TASK INPUT -
▼

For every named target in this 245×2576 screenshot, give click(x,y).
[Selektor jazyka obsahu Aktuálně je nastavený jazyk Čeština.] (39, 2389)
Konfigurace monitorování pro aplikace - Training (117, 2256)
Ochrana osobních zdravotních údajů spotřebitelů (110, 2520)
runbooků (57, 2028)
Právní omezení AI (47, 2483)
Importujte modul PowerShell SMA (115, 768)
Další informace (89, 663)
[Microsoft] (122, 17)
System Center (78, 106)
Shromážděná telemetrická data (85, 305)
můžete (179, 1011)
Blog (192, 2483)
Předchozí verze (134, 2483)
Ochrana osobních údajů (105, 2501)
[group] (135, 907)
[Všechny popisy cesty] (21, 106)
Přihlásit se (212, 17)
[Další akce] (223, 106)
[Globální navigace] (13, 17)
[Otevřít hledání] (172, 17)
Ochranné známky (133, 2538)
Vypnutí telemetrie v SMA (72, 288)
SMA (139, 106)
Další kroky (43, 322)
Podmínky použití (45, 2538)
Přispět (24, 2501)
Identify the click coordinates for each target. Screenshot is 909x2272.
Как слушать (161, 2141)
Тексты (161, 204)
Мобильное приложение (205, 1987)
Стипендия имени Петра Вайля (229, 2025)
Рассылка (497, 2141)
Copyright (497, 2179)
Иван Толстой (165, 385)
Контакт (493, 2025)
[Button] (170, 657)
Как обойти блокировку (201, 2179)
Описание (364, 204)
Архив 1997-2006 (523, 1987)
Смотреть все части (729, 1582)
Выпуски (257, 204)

▲
▼

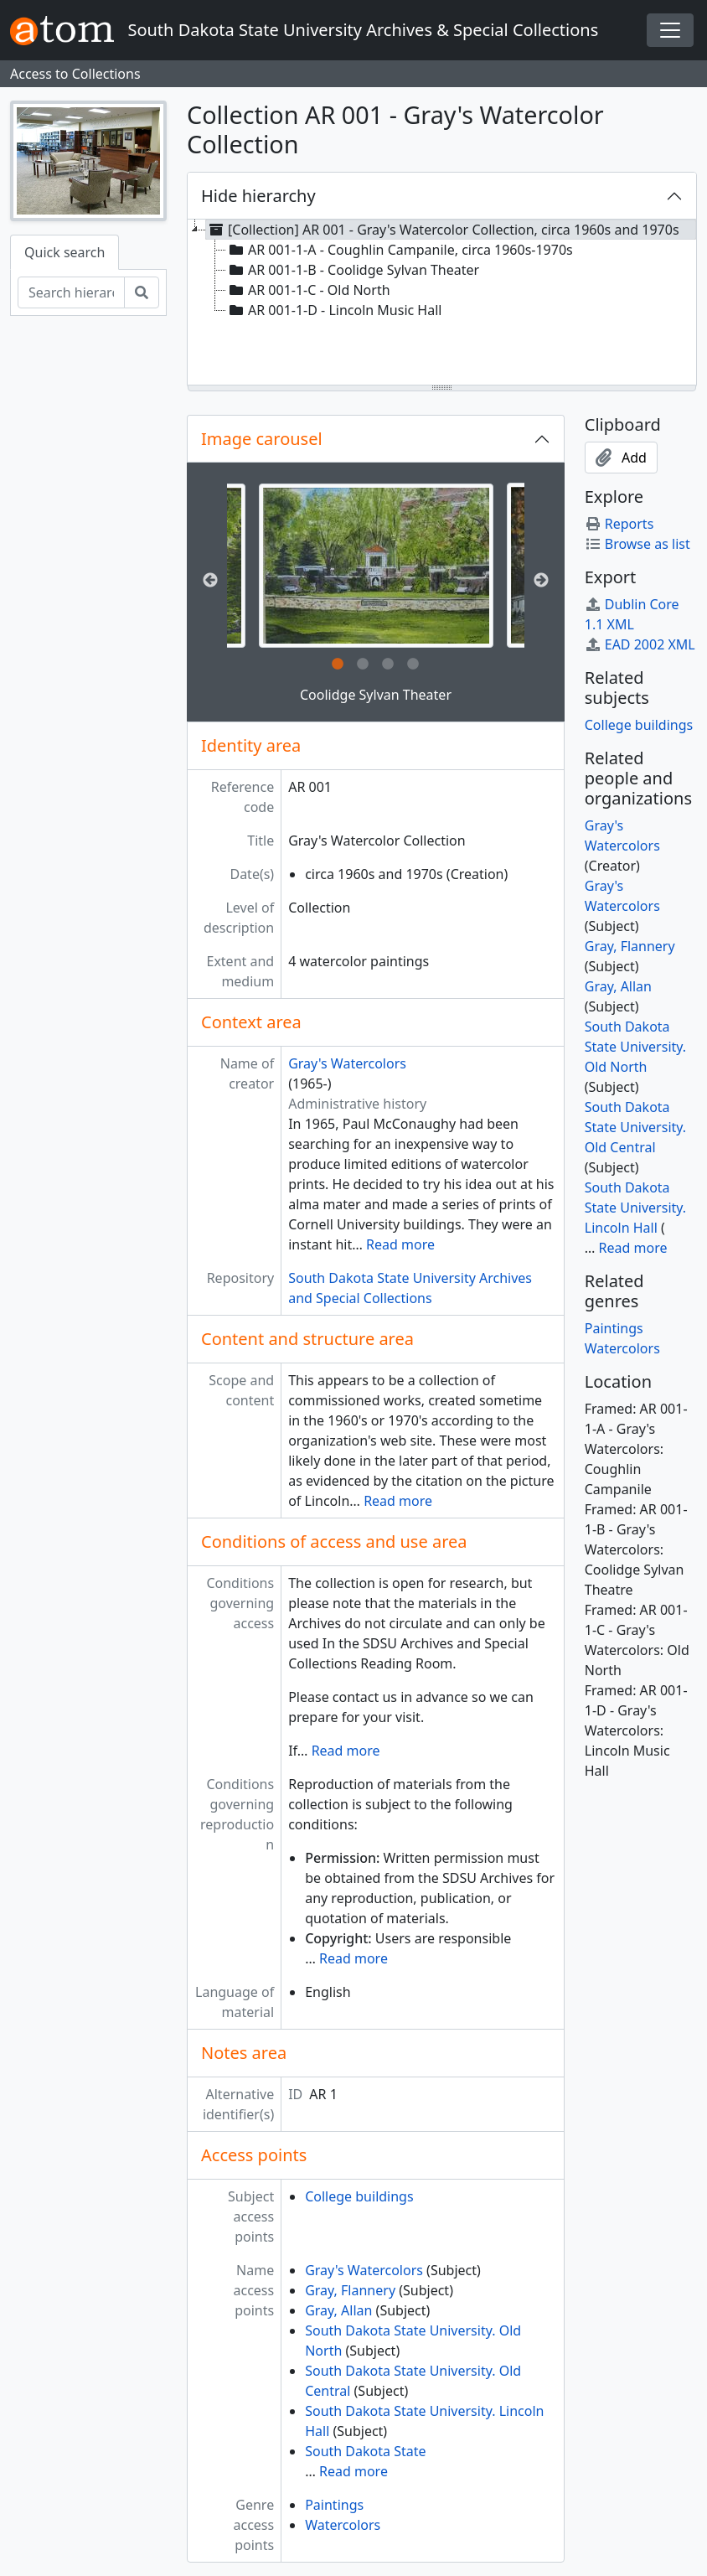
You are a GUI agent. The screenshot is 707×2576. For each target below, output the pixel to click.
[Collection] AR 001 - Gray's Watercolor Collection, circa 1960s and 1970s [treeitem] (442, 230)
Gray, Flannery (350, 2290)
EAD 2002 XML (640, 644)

▲
▼

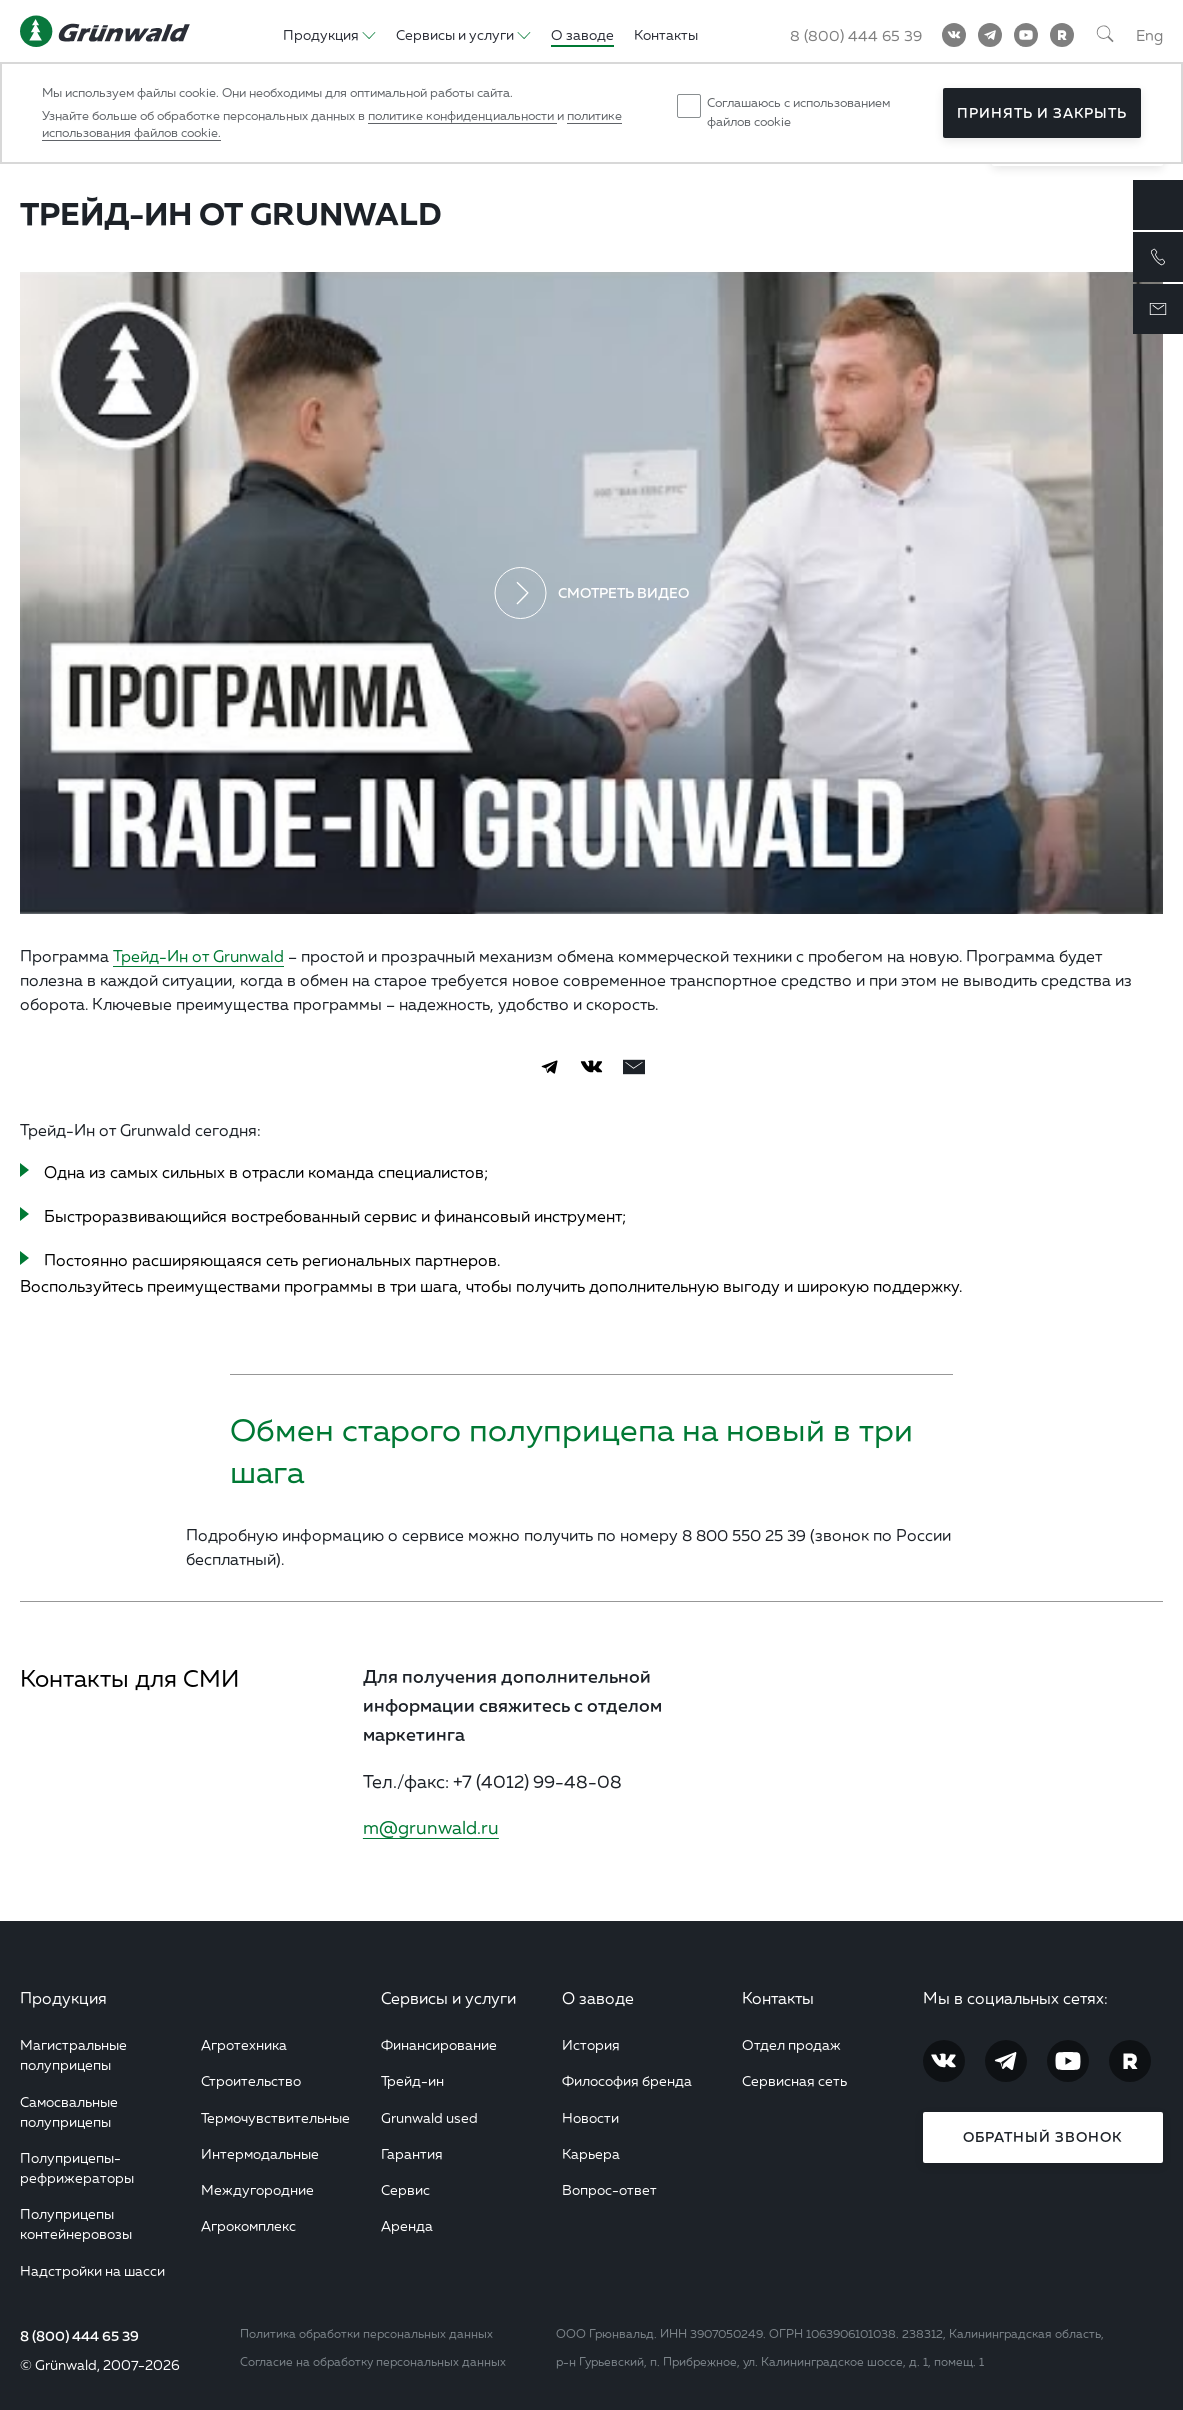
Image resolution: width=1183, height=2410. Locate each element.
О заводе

▲

Can you rescale the lines from the one with "Ochrana osobních údajů (105, 2501)" to the one with "Смотреть все части (729, 1582)", both included, and give only those lines back in full, every one of them kept, with each answer's click coordinates multiplied by 2.3 and rounded to whole numbers, halves rounded up, and all other text left unchanged?

SOLVED EXERCISE -
Ochrana osobních údajů (242, 5752)
[group] (311, 2086)
[Všechny popisy cesty] (48, 244)
Přihlásit se (488, 39)
[Další akce] (513, 244)
[Globální navigace] (30, 39)
[Otevřít hledání] (396, 39)
Ochranné známky (306, 5837)
Vypnutí telemetrie v SMA (166, 662)
SMA (320, 244)
Další kroky (99, 741)
Podmínky použití (104, 5837)
Přispět (55, 5752)
Identify the click coordinates for each target. Screenshot is 909x2272.
Как слушать (370, 4924)
Тексты (370, 469)
Мобильное приложение (472, 4570)
Стипендия имени Петра Вайля (527, 4658)
Рассылка (1143, 4924)
Copyright (1143, 5012)
Иван Толстой (380, 886)
Контакт (1134, 4658)
[Button] (391, 1511)
Как обойти блокировку (462, 5012)
Описание (837, 469)
Архив 1997-2006 (1203, 4570)
Смотреть все части (1677, 3639)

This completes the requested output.